(Word and element locating data)

— START —

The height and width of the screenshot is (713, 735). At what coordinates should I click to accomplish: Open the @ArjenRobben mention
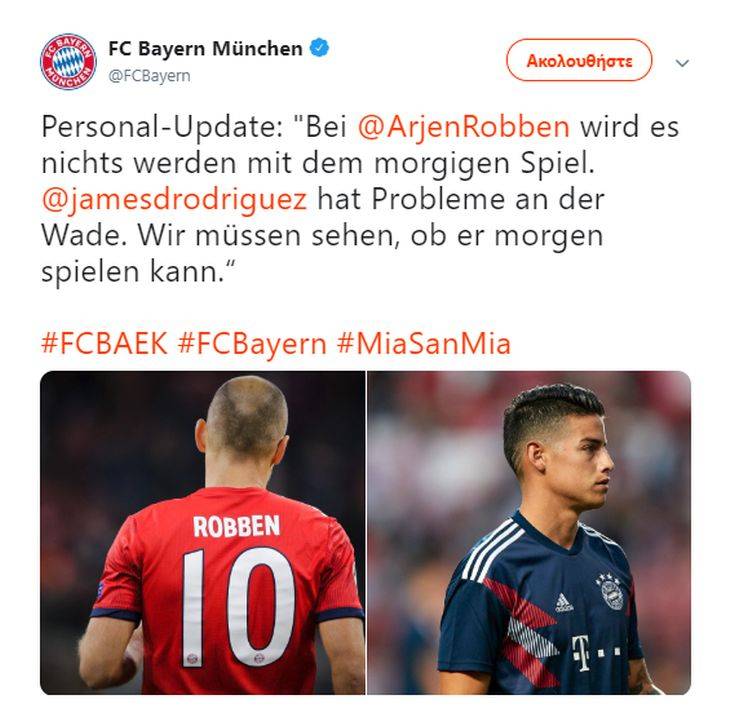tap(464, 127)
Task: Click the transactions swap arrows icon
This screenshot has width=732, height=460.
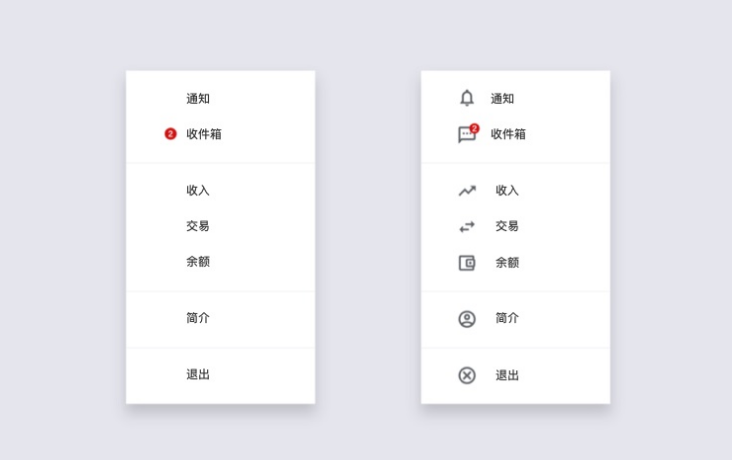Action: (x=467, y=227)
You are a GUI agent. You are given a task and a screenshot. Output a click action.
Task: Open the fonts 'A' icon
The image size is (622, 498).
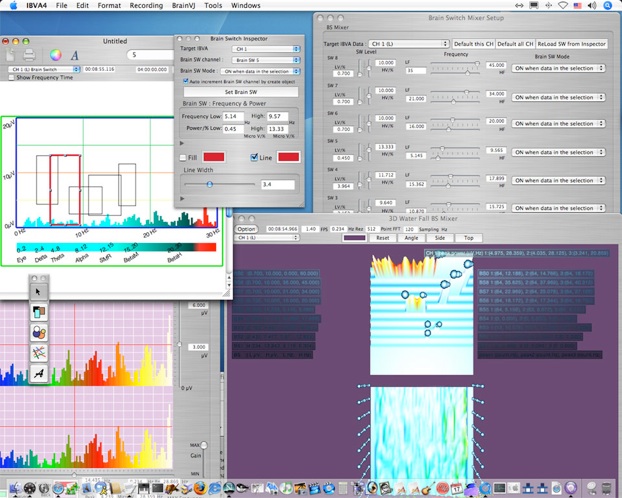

— END —

WRITTEN INSTRUCTION: Locate every line in the items above that contains the word "height" and copy each one out.

FULL SOLUTION:
The height and width of the screenshot is (713, 735). At what coordinates should I click to accomplish: Open the @ArjenRobben mention
This screenshot has width=732, height=460.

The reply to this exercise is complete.